• _Stated goal_: Arrange the entries as a JSON list of strings, one string per line with blank lines omitted, beginning with the line that contains "Click arrow icon" and continuing through the line that contains "(x=65, y=192)". Leave the pictures out of the answer.

** start **

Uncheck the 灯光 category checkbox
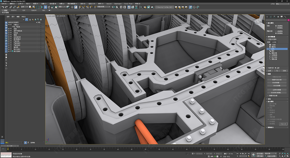290x158 pixels. tap(268, 49)
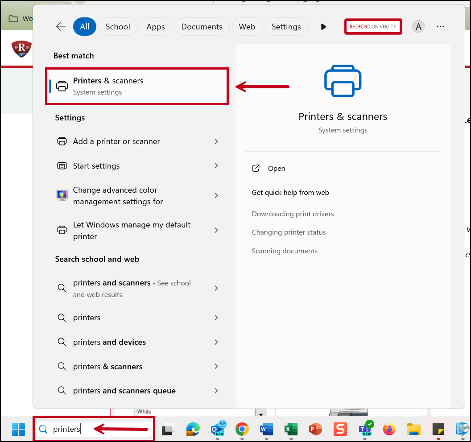This screenshot has height=442, width=471.
Task: Open Excel from the taskbar
Action: (x=291, y=430)
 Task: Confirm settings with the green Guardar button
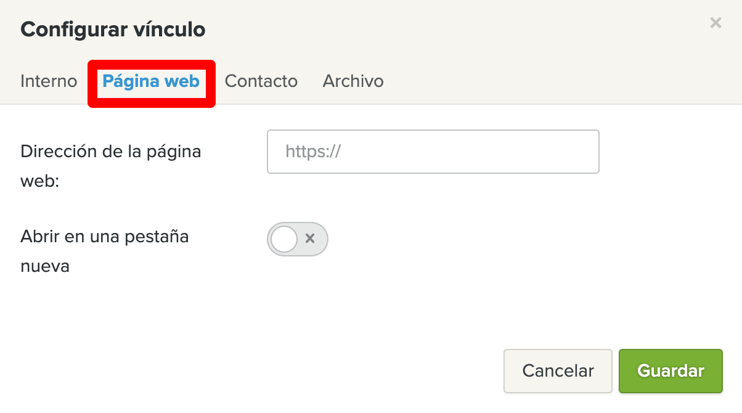[671, 371]
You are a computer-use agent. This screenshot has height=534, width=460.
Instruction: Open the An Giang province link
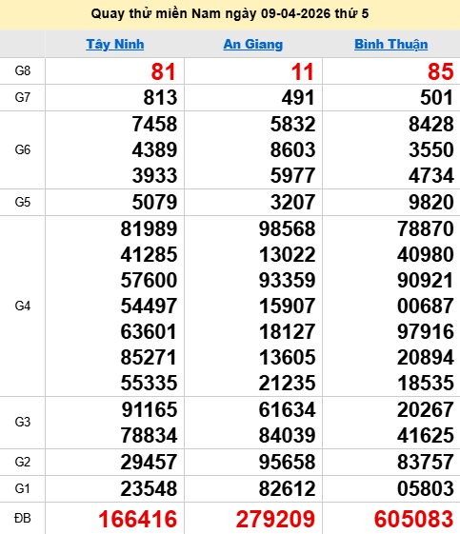tap(252, 45)
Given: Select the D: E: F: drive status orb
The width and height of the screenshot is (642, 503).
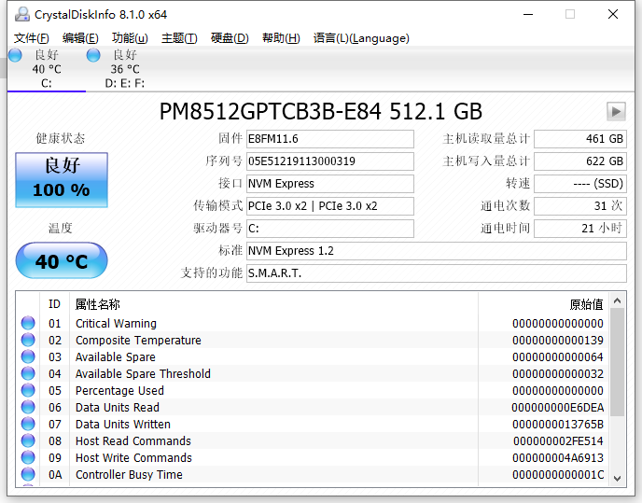Looking at the screenshot, I should point(93,56).
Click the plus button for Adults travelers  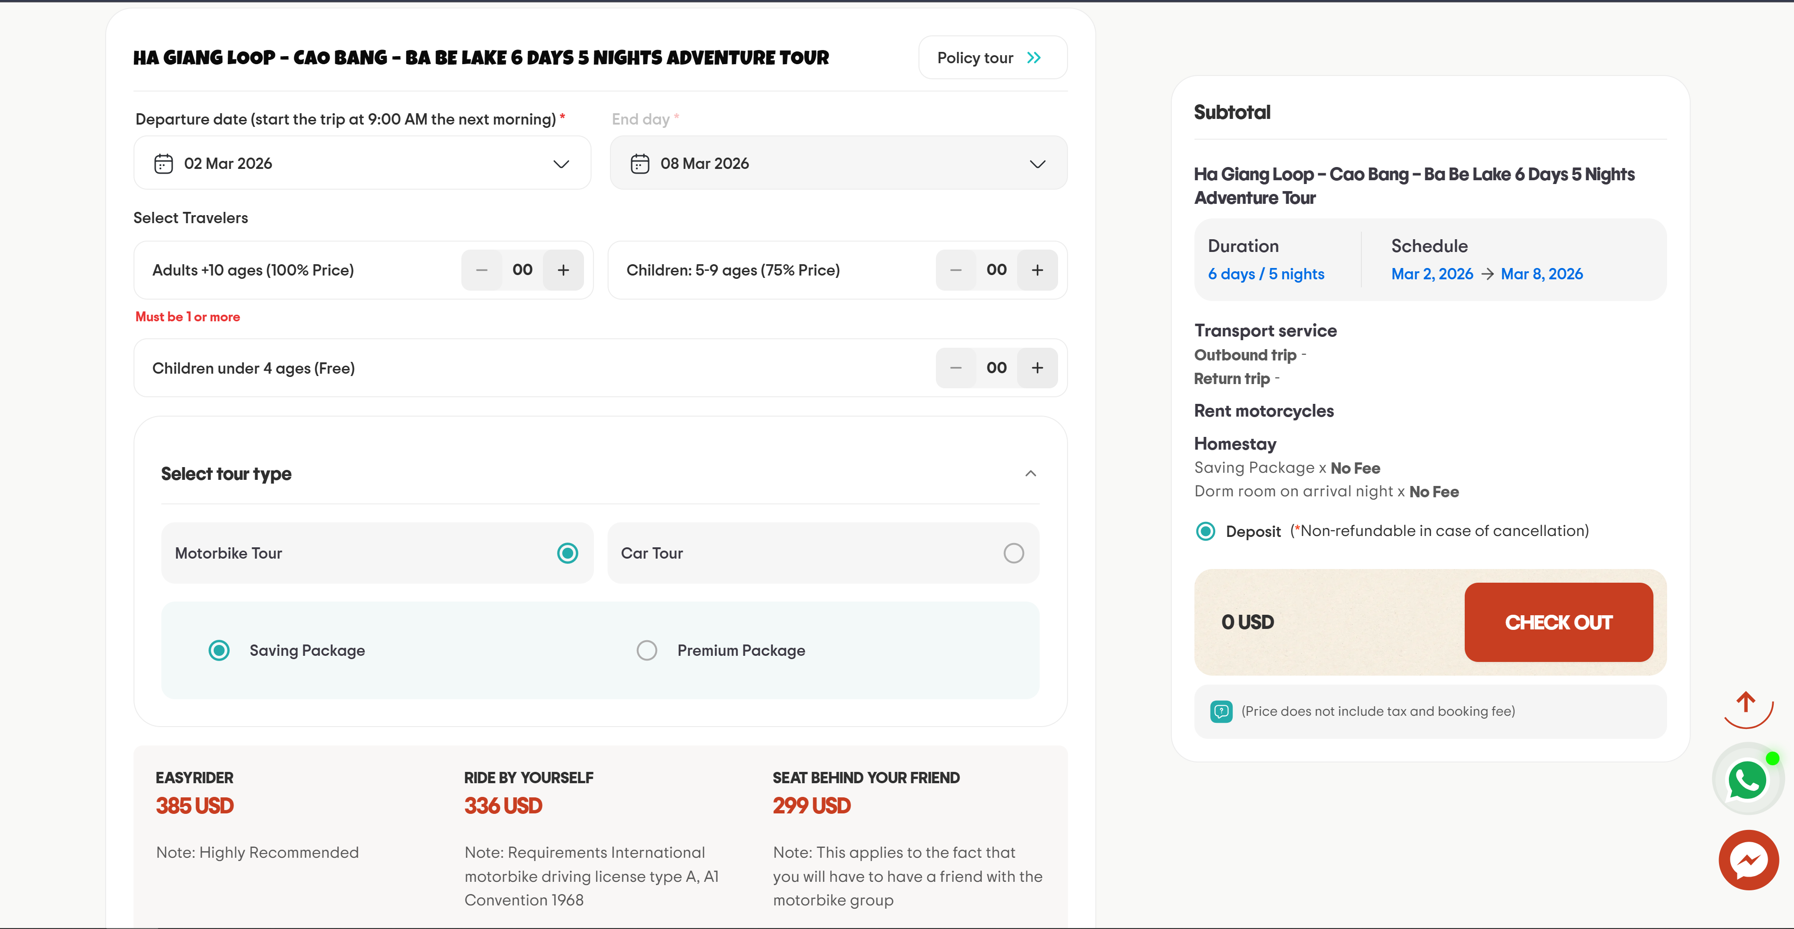coord(563,270)
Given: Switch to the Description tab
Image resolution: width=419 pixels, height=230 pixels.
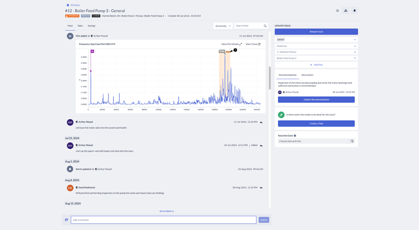Looking at the screenshot, I should 307,75.
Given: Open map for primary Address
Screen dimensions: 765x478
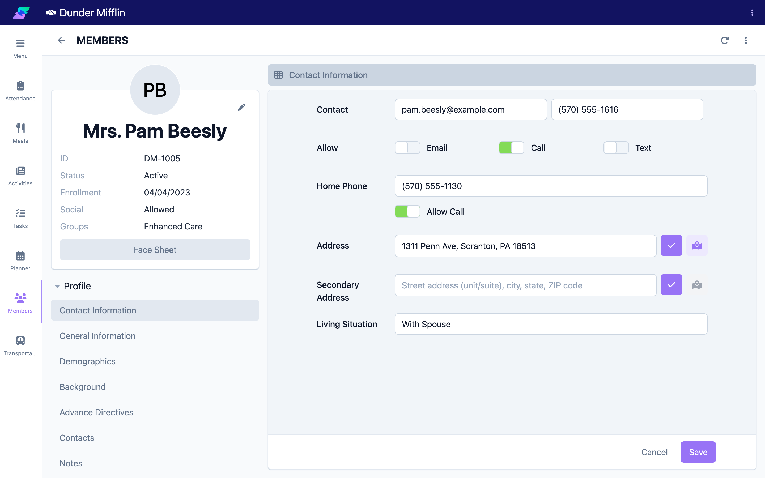Looking at the screenshot, I should point(697,245).
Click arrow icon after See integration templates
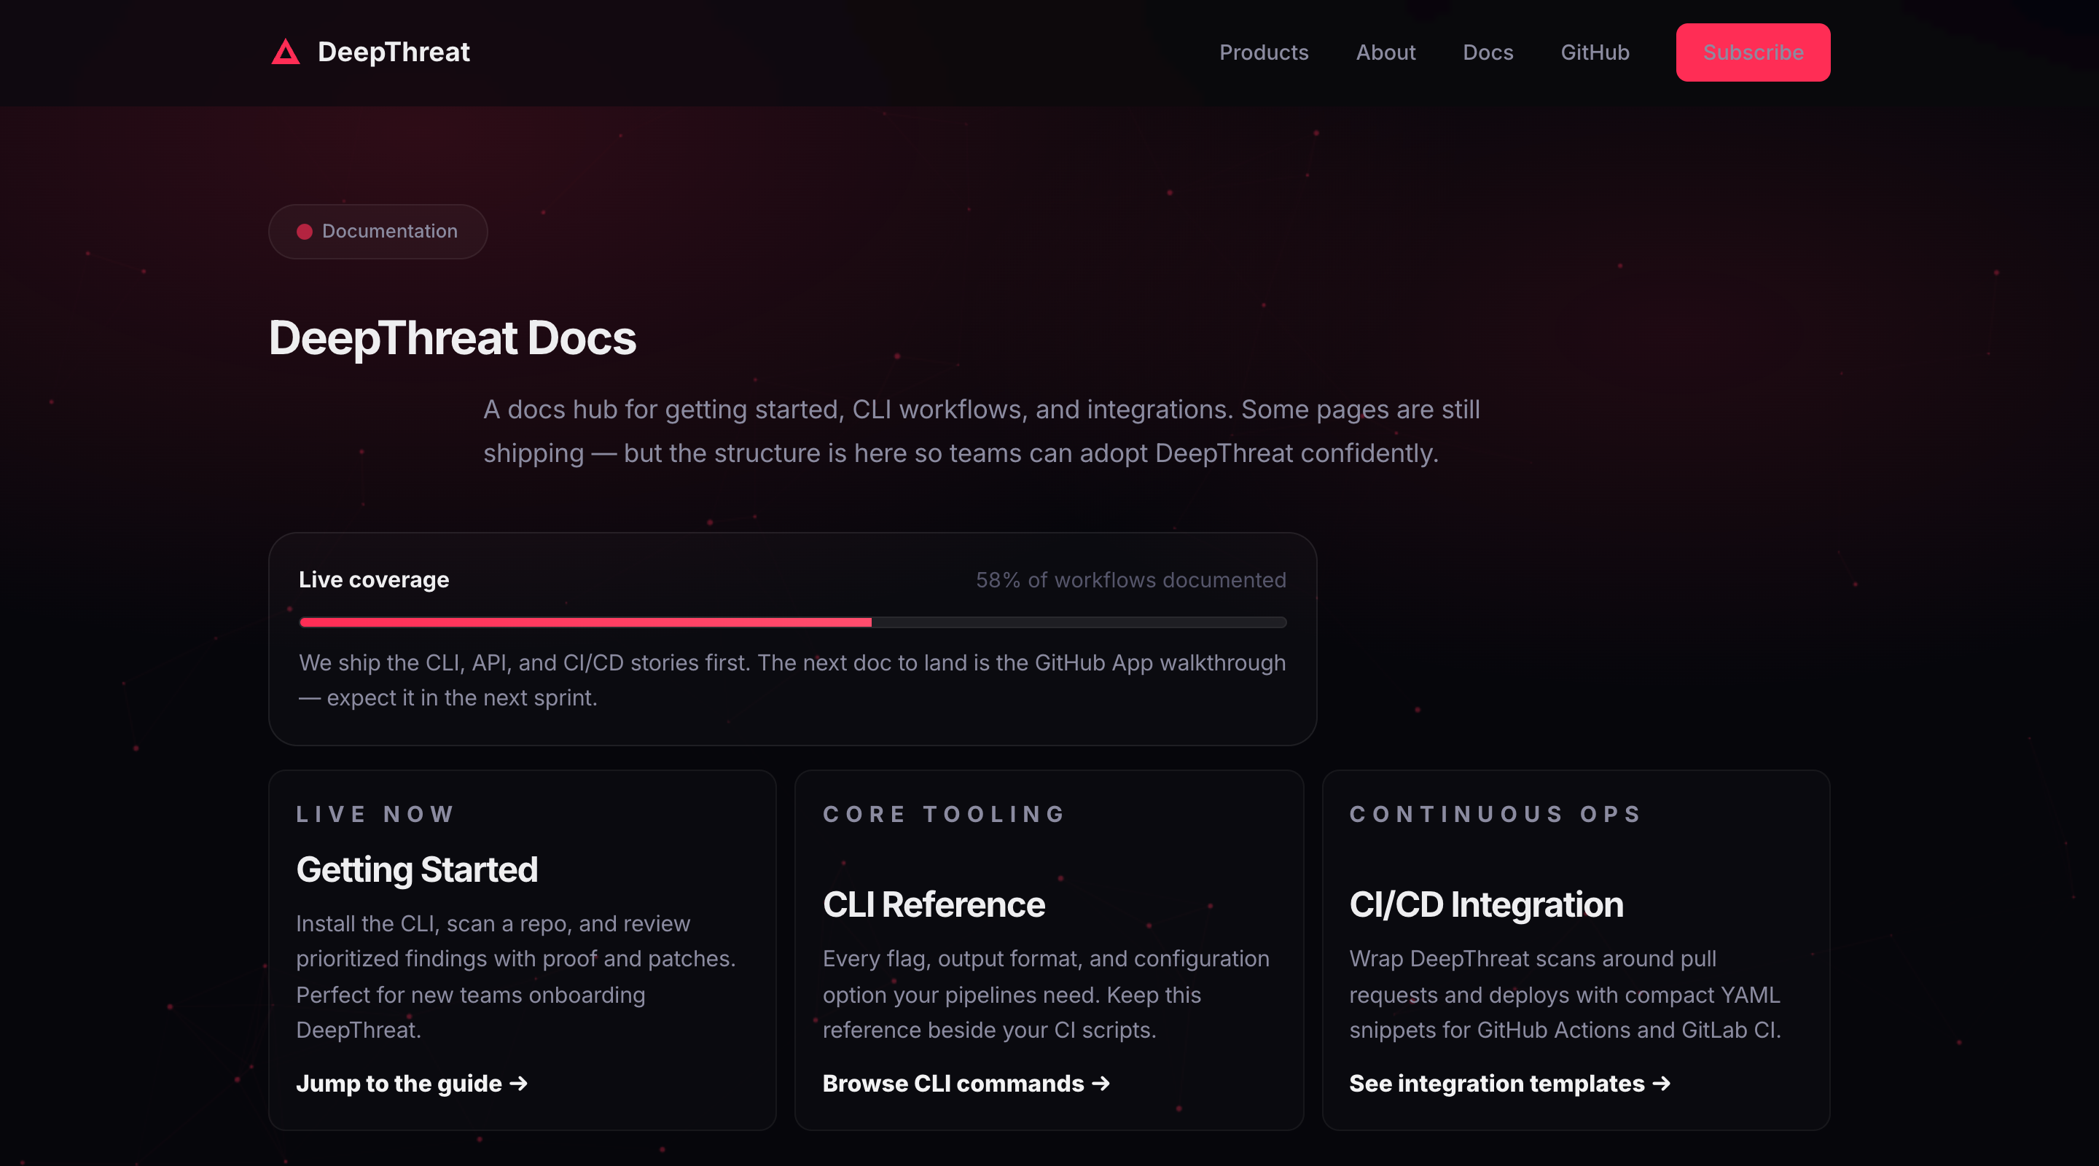The width and height of the screenshot is (2099, 1166). point(1661,1084)
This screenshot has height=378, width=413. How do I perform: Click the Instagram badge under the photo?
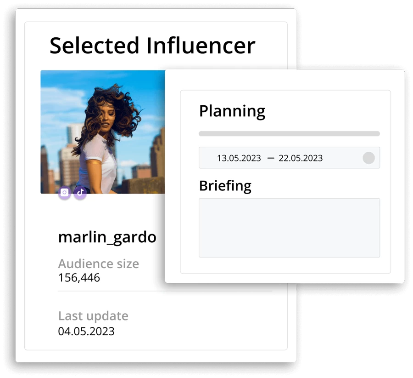(x=65, y=192)
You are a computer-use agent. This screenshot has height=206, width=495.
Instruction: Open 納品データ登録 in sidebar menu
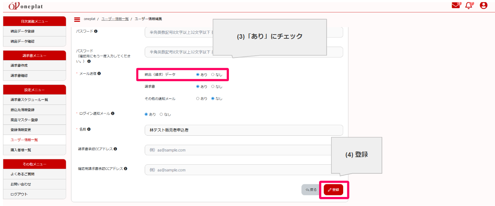23,31
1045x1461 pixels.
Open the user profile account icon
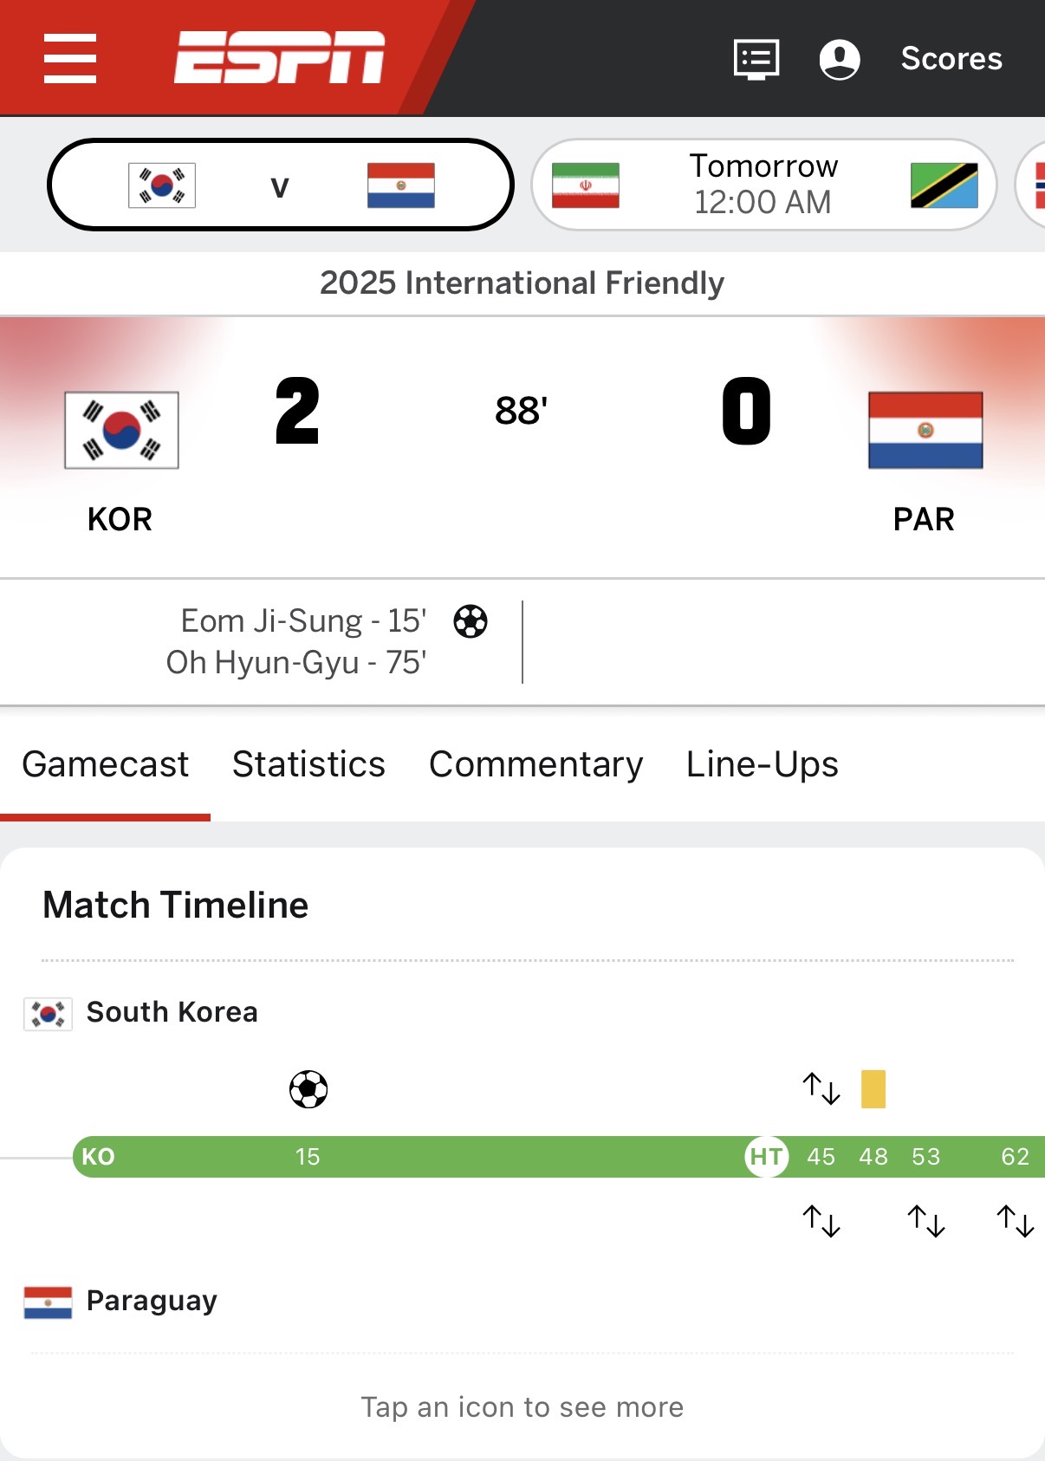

** end **

• _Correct output_:
[
  "Click arrow icon after See integration templates",
  "The width and height of the screenshot is (2099, 1166). point(1661,1084)",
  "This screenshot has height=378, width=413. How do I perform: Click the Instagram badge under the photo?",
  "(x=65, y=192)"
]